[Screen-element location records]
####
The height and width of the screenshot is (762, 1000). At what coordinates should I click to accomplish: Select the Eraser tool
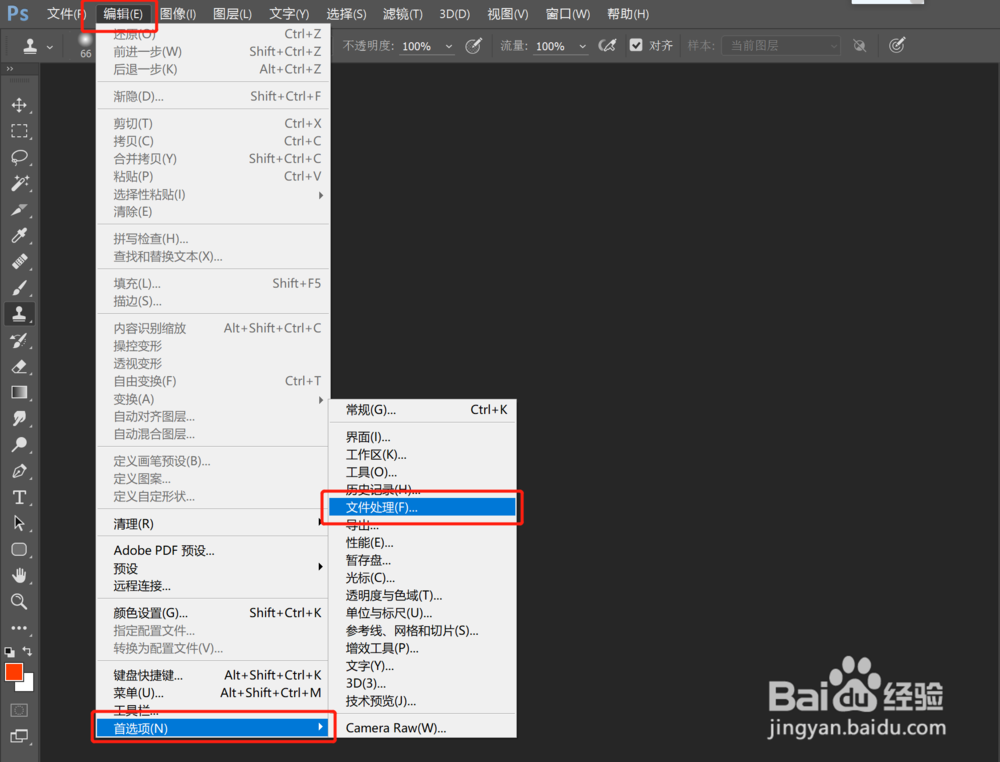click(22, 366)
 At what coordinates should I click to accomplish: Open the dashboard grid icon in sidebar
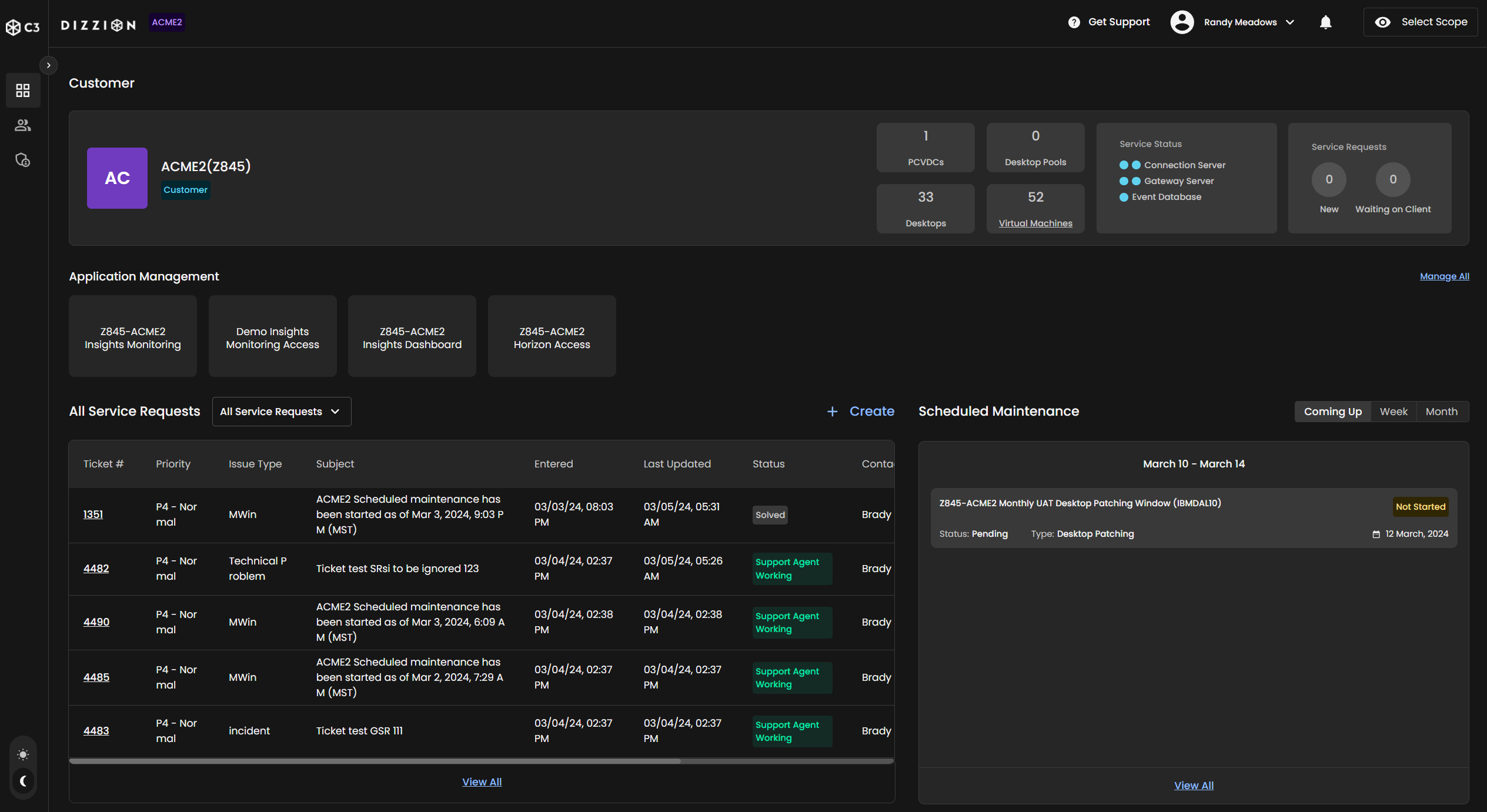pos(22,90)
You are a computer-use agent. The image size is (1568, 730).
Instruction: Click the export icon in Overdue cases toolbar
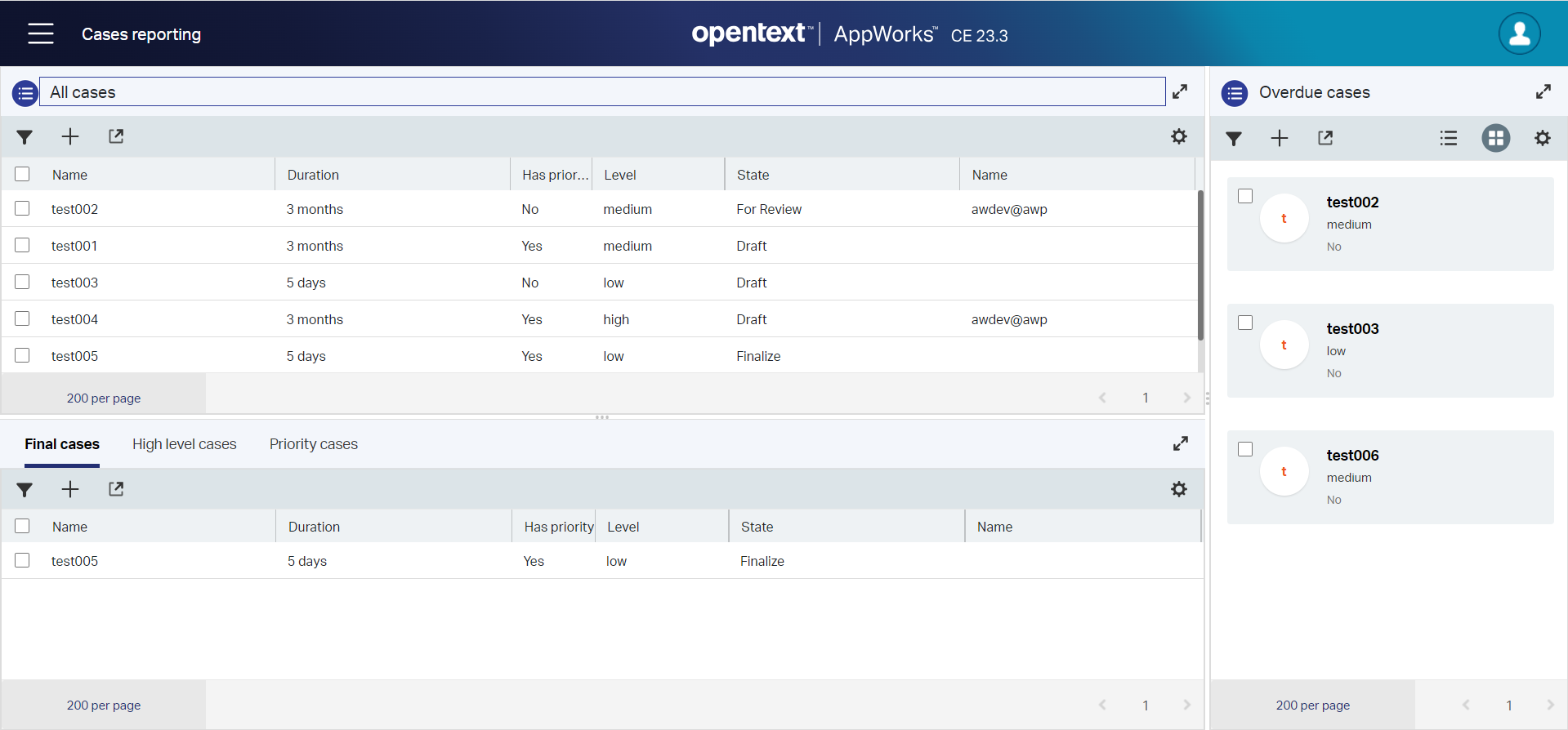(x=1325, y=138)
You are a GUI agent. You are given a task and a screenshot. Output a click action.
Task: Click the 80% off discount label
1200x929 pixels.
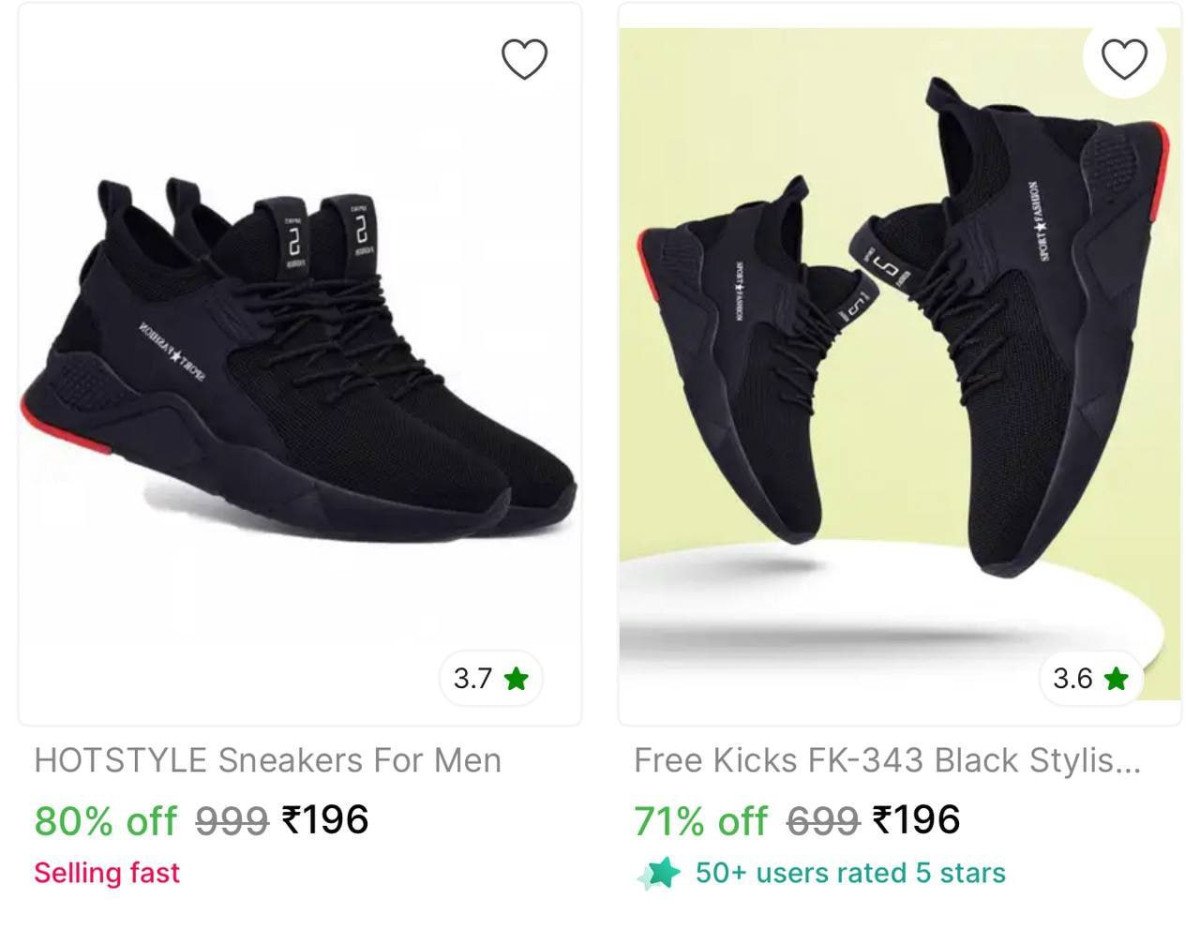click(x=105, y=821)
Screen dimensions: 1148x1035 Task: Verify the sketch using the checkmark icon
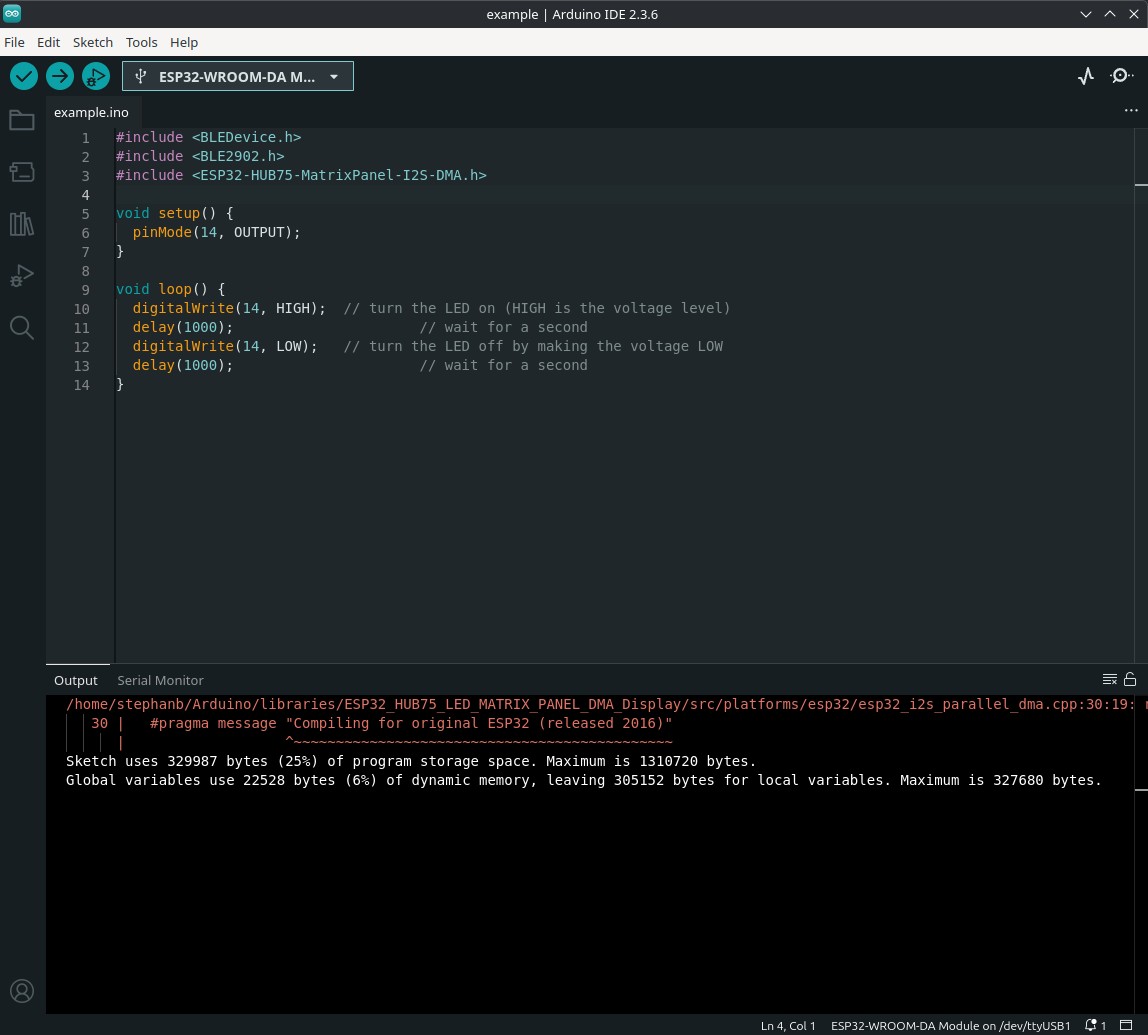pyautogui.click(x=24, y=76)
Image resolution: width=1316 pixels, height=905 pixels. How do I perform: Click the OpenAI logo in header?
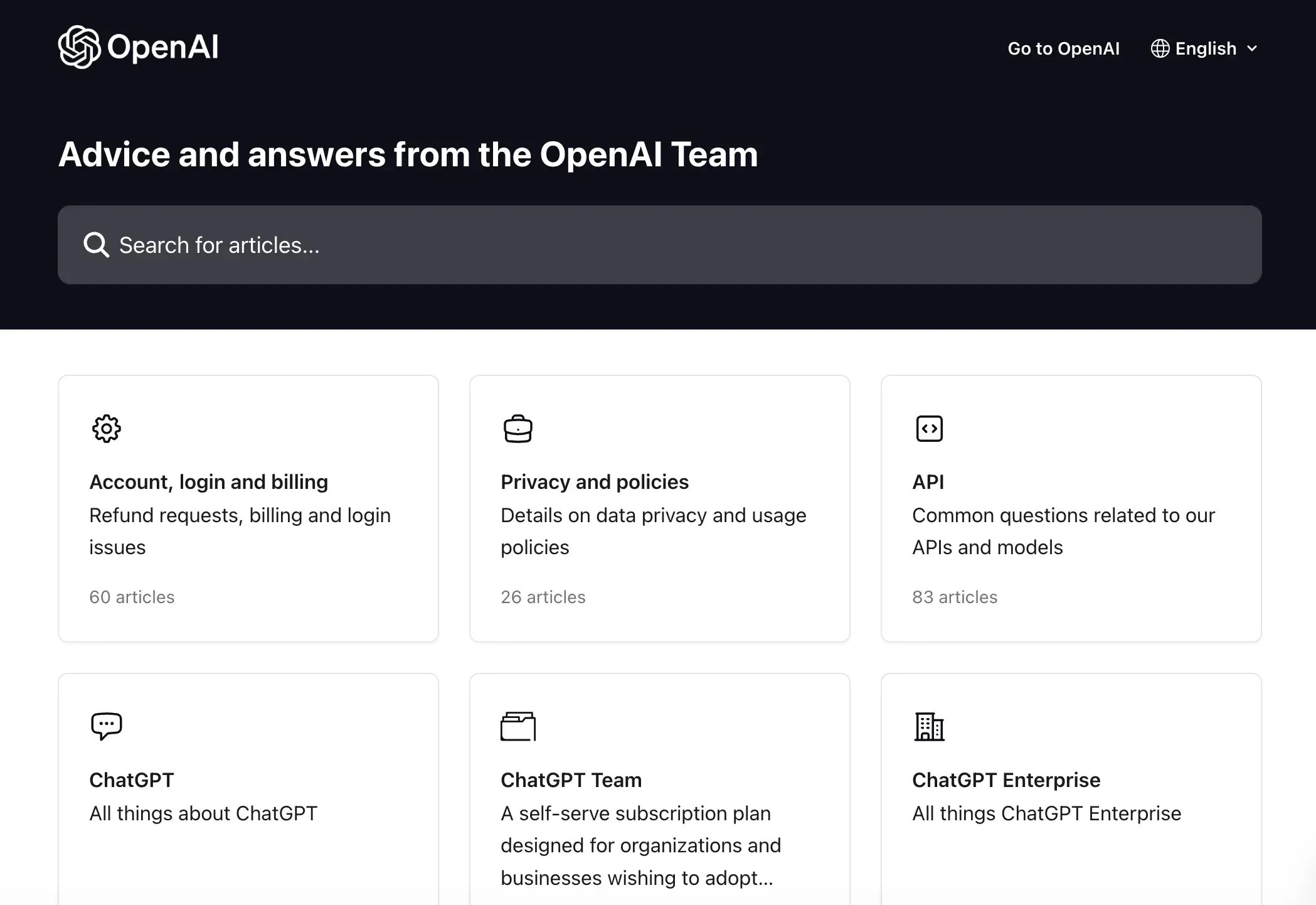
####
--- SHORT PROBLEM ---
Please write out the part of the rows that opens with the line containing "You are a computer-use" and closes with the line containing "click(x=105, y=821)", putting "download icon" in place of "export icon" and keeping everything else the same. Leave the pictures out.

--- RESULT OF THIS TASK ---
You are a computer-use agent. The image size is (1568, 730).
Instruction: Click the download icon in Overdue cases toolbar
(x=1325, y=138)
You are a GUI agent. You are given a task and a screenshot. Output a click action.
Task: Click the 80% off discount label
1200x929 pixels.
click(x=105, y=821)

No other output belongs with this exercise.